"Our goal is to make it easy for employees to come in and run an incident without needing deep technical knowledge about the system. Rootly has made this easier by allowing us to automate a lot of the “hand-holding" someone needs when they’re first navigating an incident."
Chris Inch
Director of Engineering
Wealthsimple is one of Canada’s fastest growing and most trusted financial services companies offering a full suite of simple, sophisticated financial products across managed investing, do-it-yourself trading, cryptocurrency, tax filing, spending and saving. With offices in Toronto and New York City, and a large remote workforce of over 1,000 employees, Wealthsimple is on a mission to help everyone achieve financial freedom.
Technologies: Ruby, JavaScript, React, Java, GraphQL, PostgreSQL
DevOps: GitHub, Docker, Datadog, PagerDuty, AWS
Business Tools: Slack, Jira
Early in 2021, there were some notable events in the financial world – like the rise of meme stocks – which resulted in us experiencing high traffic events that put a lot of stress on our systems. We knew we needed to double down on our incident management to ensure we’re always reliable and available to our clients, especially during major market events. We were (and still are) using PagerDuty for alerting and paging people, but we required a super-powerful, feature-rich solution for managing incidents. A lot of incident management was taking place in ad hoc Slack channels and we wanted a strong source of truth for every incident—and potential incident—that we encountered.
We started building some automation around our manual processes, but knowing we had to formalize an automation approach, we found ourselves in the classic build vs. buy dilemma. We considered continuing to build out our internal tools, but ultimately realized it would require significant time and investment to reach the standard that we wanted , and even more time to maintain it.

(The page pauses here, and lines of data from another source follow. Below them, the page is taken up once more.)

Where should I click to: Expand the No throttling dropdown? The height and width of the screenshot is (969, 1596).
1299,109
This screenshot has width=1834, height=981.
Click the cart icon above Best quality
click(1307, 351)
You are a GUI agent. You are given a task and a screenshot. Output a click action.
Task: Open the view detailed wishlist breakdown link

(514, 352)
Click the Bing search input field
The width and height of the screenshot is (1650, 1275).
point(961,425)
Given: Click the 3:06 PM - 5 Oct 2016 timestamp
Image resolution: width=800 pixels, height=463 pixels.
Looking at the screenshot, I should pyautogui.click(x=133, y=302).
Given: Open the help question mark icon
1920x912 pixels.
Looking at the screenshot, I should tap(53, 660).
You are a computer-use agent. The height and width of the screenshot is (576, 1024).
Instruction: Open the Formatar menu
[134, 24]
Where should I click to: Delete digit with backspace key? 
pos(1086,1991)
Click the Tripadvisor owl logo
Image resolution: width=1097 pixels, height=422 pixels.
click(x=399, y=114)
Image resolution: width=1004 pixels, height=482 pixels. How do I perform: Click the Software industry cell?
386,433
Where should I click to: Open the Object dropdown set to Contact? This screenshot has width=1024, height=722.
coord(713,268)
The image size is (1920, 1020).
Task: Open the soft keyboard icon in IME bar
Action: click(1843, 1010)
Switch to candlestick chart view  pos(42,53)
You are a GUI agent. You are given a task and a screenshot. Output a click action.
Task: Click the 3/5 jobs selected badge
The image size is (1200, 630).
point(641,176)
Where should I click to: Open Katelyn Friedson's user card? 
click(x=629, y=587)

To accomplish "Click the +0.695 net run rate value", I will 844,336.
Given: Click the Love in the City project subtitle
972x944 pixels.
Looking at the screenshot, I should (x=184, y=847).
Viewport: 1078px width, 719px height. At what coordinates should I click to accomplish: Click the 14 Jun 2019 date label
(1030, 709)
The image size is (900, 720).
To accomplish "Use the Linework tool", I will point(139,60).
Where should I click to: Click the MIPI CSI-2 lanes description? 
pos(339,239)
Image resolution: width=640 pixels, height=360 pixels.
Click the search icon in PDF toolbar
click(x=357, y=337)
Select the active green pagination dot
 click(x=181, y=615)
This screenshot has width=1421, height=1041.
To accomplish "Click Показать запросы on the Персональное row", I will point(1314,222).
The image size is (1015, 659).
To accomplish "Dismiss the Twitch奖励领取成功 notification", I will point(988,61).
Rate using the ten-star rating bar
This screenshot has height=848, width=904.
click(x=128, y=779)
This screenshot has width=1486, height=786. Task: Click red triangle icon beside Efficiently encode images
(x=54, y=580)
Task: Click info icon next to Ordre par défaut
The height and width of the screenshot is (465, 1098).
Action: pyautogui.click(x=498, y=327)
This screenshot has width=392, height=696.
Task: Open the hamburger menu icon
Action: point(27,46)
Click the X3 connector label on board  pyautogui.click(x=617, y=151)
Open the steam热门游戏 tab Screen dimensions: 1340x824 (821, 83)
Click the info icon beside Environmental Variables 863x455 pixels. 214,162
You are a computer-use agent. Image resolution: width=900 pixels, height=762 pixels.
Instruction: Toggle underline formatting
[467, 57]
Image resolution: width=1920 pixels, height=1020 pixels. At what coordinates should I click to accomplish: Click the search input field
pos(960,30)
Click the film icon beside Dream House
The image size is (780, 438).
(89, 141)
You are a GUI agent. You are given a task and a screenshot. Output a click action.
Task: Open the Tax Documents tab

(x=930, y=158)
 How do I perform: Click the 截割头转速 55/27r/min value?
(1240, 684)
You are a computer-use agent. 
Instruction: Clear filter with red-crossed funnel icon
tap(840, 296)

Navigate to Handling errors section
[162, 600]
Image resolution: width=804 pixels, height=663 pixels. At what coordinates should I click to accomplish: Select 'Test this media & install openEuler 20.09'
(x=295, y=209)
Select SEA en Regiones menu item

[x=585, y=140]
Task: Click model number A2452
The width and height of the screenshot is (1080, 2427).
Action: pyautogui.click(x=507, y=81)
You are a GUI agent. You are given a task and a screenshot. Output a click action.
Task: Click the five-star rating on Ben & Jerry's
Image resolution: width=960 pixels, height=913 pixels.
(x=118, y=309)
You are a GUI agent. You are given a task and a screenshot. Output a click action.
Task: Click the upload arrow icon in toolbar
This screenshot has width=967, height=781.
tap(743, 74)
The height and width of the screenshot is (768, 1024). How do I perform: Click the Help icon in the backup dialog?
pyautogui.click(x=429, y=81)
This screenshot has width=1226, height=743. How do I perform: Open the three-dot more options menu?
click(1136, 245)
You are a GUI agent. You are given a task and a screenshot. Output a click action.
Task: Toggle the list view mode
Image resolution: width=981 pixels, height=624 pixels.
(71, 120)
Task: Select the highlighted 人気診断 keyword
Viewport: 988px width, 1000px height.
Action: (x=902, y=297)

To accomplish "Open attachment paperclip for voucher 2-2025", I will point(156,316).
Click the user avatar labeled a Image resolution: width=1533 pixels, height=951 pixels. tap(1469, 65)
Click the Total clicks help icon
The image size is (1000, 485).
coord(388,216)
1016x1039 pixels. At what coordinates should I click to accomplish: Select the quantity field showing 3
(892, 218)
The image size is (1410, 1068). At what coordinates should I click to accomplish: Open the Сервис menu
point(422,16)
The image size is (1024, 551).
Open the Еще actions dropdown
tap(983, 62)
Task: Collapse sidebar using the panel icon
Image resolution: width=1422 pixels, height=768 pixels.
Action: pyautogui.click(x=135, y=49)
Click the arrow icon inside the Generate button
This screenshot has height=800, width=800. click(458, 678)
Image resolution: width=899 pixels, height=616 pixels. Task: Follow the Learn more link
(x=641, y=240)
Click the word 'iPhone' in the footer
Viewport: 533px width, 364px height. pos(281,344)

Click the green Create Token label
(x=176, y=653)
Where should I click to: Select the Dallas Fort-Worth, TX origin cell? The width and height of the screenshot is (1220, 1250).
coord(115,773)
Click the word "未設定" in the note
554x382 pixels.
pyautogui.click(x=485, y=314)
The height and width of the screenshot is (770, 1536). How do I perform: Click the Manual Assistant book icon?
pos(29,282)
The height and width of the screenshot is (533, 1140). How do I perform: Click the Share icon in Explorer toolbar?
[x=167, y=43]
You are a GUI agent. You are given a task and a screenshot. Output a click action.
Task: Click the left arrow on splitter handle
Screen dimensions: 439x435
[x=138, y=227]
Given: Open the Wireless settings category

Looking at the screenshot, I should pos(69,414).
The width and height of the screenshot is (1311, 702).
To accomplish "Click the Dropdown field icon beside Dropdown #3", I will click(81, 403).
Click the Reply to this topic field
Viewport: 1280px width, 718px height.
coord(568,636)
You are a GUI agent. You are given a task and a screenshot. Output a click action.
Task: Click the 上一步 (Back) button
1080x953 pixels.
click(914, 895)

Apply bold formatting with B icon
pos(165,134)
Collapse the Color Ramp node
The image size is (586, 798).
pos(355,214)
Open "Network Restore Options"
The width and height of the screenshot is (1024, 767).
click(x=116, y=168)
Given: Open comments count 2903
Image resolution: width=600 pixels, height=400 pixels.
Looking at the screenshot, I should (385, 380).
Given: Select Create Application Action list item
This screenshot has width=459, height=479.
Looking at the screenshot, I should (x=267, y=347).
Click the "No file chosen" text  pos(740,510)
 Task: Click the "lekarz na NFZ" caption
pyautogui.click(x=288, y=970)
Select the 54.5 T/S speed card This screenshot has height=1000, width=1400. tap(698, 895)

We required a fairly detailed matrix of features, so we explored a few potential options. We considered leveraging PagerDuty even further, or incident response solutions in other tooling we were already using like Datadog, but those didn’t meet our needs. We started focusing more on dedicated incident management solutions, like Rootly, FireHydrant, Incident.io, and a few more. In the end, Rootly was the option that best met our needs while providing the flexibility we needed as a high growth company.
We’re continuously growing and innovating, and we want our incident management tooling and process to grow with us, while still serving our immediate-term needs. Rootly offered that flexibility from the get-go. We also wanted to refine our approach to incident management in general. We had several conversations about this with Rootly very early on. We want to be highly effective in how we respond to incidents, while also prioritizing the culture around incident response in general and Rootly has really been able to support us with that in a positive way. The team is responsive and knowledgeable in the domain, so we can tap into that expertise to help guide our processes as we evolve.
For the long term success of the company and the individuals that work here, we put employee wellness at the forefront of our approach. It would be really easy to tap the same capable people across the company as our ongoing incident responders given their repeated ability to resolve incidents quickly. However, we know that’s not fulfilling for our employees, nor does it support their growth and development.
Our goal is to make it easy for employees to come in and run an incident without needing deep technical knowledge about the system. Rootly has made this easier by allowing us to automate a lot of the “hand-holding" someone needs when they’re first navigating an incident. Incidents are a great learning opportunity and collaborative experience, so knowing Rootly automation is there to guide and prompt the team throughout offers us a lot of confidence.
Prior to Rootly, we relied on a lot of training materials to set incident commanders up for success. As we implemented Rootly, we were able to take that time-consuming training and build it right into our incident response process. Instead of sitting through hours of training videos and Google Meets, now our new commanders can learn right in Slack. We set up Rootly’s /incident test
command to create our own built-in interactive tutorial to guide people through the process of running an incident. We also encourage everyone to do a test incident when their on-call shift starts so they can feel confident and ready if a real incident happens. We love that Rootly’s flexible configuration makes it possible for us to get creative like this.
Because Rootly makes it so easy to get set up as an incident commander now, we’re able to have a large team of about 60 or 70 people available, and give them very short shifts once every couple of months. This really minimizes the burden of being on call and balances employee wellbeing.
Alongside incident commanders, our Client Success team is still always involved in any incident that impacts our customers. Having a tool that increases visibility and automatically reminds us to do things like update the status page (which thanks to Rootly we can do right in Slack) helps ensure the needs of our frontline teams are being prioritized. When there are demanding or complex technical problems, it can be burdensome for incident commanders and subject matter experts to keep non-technical responders updated. As the team who is responsible for keeping our most important stakeholders—our customers—informed, we want to do everything we can to help them manage those conversations with confidence, and Rootly’s automations help us do that.